B-limey, Auntie Jude!

When I was in England last year, updating and upgrading my clinical hypnotherapy and past-life/regression techniques, I caught up with my long-lost nephew, Richard, whom I had last seen when he was a typical gangly 15-year-old. He is now a strapping 35-year-old, with a heart of gold and full of life. Or rather, he was.

He had a traumatic accident while on holiday recently and nearly drowned, caught in the tail end of Hurricane Ivan. As a result, he was suffering from disturbed sleep patterns, nightmares and flashbacks, stress and depression. He went to his doctor who prescribed anti-depressants but also advised counselling.

This coincided with my recent visit to England.
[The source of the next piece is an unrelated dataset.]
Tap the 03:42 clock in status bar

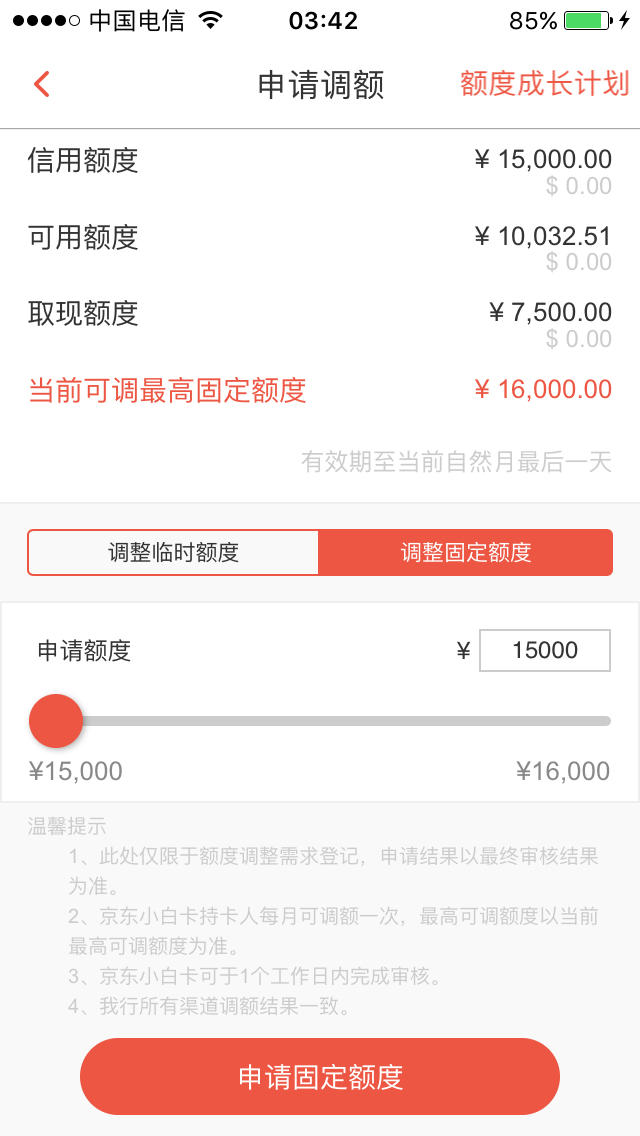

Richard and I spoke at length on the phone and he said that, for him, counselling meant men in white coats. “I don’t want them, Auntie Jude,” he said, “I want you.” I helped him to stop smoking last year with hypnotherapy – “50 to nought in one session,” as he loves to tell his astounded mates. Sure enough, hypnotherapy gave some valuable insights, and was enough to persuade Richard to come to the Algarve for some further treatment – and that is where the fun began!

For the first few days, he chilled out. Sensibly, he had not brought his mobile phone with him, or a watch. In the evenings, we would talk at length about all sorts of things – life, death, what happens after death, religion, relationships, sex, the lot. Much of what I discussed with him was a revelation, challenging his beliefs, pushing the boundaries. Often he would say, “B-limey, Auntie Jude, that’s weird!”

As he regained confidence, of course, he wanted to go out and play. It was great for my image, having a handsome toy boy on my arm – then he would ruin it all by calling me Auntie Jude! He dragged me to the Casino at Vilamoura, where I have not been for many years. Last time I was there, I think I put a five escudo coin into the slot and pulled a handle; now, the machines take a minimum of a five euro note and, for that, you get a few pushes of a button – B-limey, times have changed!

It helped having someone explain how these new-fangled machines worked, but it didn’t help me win a thing! Then we went into the gaming room. Richard said he had never been asked to pay an entry fee before – I’m told the four euros is a government tax. Minimum stake at roulette was five euros (B-limey Auntie Jude, that’s heavy!), but we played anyway. It reminded me why I don’t go there very often – I love gambling!

We went out to sea too, on board Trésor, the Champagne Cruises motor cruiser. The weather was perfect, the ocean a deep blue, vanishing into the horizon somewhere in the distance. If you have never seen the Algarve from the sea, do it. It gives you a totally different perspective from when you are hurtling along the motorway or stuck behind a tractor on the EN125. With Peter at the helm and a glass or three of champagne, it really was “B-limey Auntie Jude, this is magic!” Just being out at sea blows away all the cobwebs and the natural energy really does recharge the batteries. Looking at the coastline, you can see the nice developments – and the not-so-nice ones – along with the inevitable cranes dotted along the cliff tops. “B-limey, there’s a lot of building going on, Auntie Jude!”

I had arranged for Richard to have some cranio-sacral work done with my experienced therapist friends here. A session on dry land was followed by one in the water – a testing experience indeed, for someone who almost drowned not so long ago. We sat by the pool and watched as a young girl with multiple sclerosis moved around the pool, releasing traumas trapped at various levels in her system. I pointed out that the therapists supporting her were doing just that – supporting – not pushing or pulling, and the girl herself was not swimming, yet she was moving all over the pool.

He went in, and it was amazing to see him visibly relaxing, then starting his own process of un-knotting the many traumas that had accumulated. Just like the girl, he was all over the pool, then stopping to let things settle before taking off again. Afterwards, we sat and watched the next patient doing her thing. “B-limey Auntie Jude, that was weird!” Richard said. “I’ve never felt anything like that before!”

And, finally, there was one more task – to get rid of Richard’s allergy to cats, something which causes him to reach for an inhaler. Another strong session of hypnotherapy dealt with those issues, and the following morning he stroked my neighbour’s cat – who had popped in to say hello – without any problems at all.

For Richard, who had never experienced any complementary therapies before, it was a whole new world, but he was open to it and responded well. And for me, well, I learned things too. I realised that there are many things to do right on my own doorstep – even the Champagne Cruises boat is parked at Vilamoura now – and that, actually, I had lots of fun.

“B-limey, Auntie Jude, now that is a result!” And, yes, in case you are wondering, Richard has given me full permission to tell his story.